Pahala mengatakan, KPK tidak mempersoalkan berapa pun nilai harta kekayaan pejabat yang dicantumkan dalam LHKPN.
Namun, besaran LHKPN tersebut menjadi persoalan lain ketika para pejabat tidak bisa mempertanggungjawabkan asal usul harta kekayaan mereka.
“Nah ini karena orang hartanya (Rafael) besar, kita cari pertanggungjawaban asalnya,” ujar Pahala.
Pahala mengungkapkan, jika dalam proses klarifikasi itu ditemukan kekayaan Rafael Alun Trisambodo berasal dari gratifikasi, data-data tersebut akan diserahkan ke Kedeputian Penindakan dan Eksekusi.

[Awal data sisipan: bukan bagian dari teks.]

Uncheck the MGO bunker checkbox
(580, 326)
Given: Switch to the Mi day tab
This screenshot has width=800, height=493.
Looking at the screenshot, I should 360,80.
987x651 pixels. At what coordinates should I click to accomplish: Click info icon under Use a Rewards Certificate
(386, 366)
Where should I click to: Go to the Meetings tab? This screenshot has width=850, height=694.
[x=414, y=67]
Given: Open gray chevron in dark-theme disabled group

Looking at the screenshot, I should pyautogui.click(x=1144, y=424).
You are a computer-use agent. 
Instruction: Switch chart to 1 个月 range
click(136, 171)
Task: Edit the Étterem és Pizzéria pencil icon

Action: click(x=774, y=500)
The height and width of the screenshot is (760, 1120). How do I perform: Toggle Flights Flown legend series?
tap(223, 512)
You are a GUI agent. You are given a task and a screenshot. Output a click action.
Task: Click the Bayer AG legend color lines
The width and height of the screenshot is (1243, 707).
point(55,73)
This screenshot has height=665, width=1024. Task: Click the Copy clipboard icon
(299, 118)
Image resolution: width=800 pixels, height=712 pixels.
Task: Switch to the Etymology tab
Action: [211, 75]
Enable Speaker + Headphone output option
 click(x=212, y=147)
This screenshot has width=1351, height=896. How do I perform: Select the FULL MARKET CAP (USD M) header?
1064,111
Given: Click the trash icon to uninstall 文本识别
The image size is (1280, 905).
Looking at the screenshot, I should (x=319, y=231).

Ia mengaku Kedeputian Pencegahan tidak hanya akan mengklarifikasi benar tidaknya sumber harta sebagaimana tertera di LHKPN, melainkan menelusuri sumber kekayaan tersebut.
“Kalau asalnya dia gratifikasi pas buktinya ada, pasti kita pindahkan ke teman-teman di Penindakan,” kata Pahala.
Di sisi lain, PPATK juga telah menemukan indikasi pencucian uang oleh Rafael Alun Trisambodo pada 2012.
Sementara itu, mantan Ketua KPK Abraham Samad mengatakan, Lembaga Antirasuah harus menemukan predicate crime atau pidana pokok yang menjadi sumber pencucian uang Rafael.
Dalam kasus korupsi, predicate crime tersebut bisa berupa pemberian atau suap dan gratifikasi.
“Dicari dulu pidana pokoknya, kan begini, pencucian uang harus ada dulu pidana pokoknya,” kata Abraham Samad.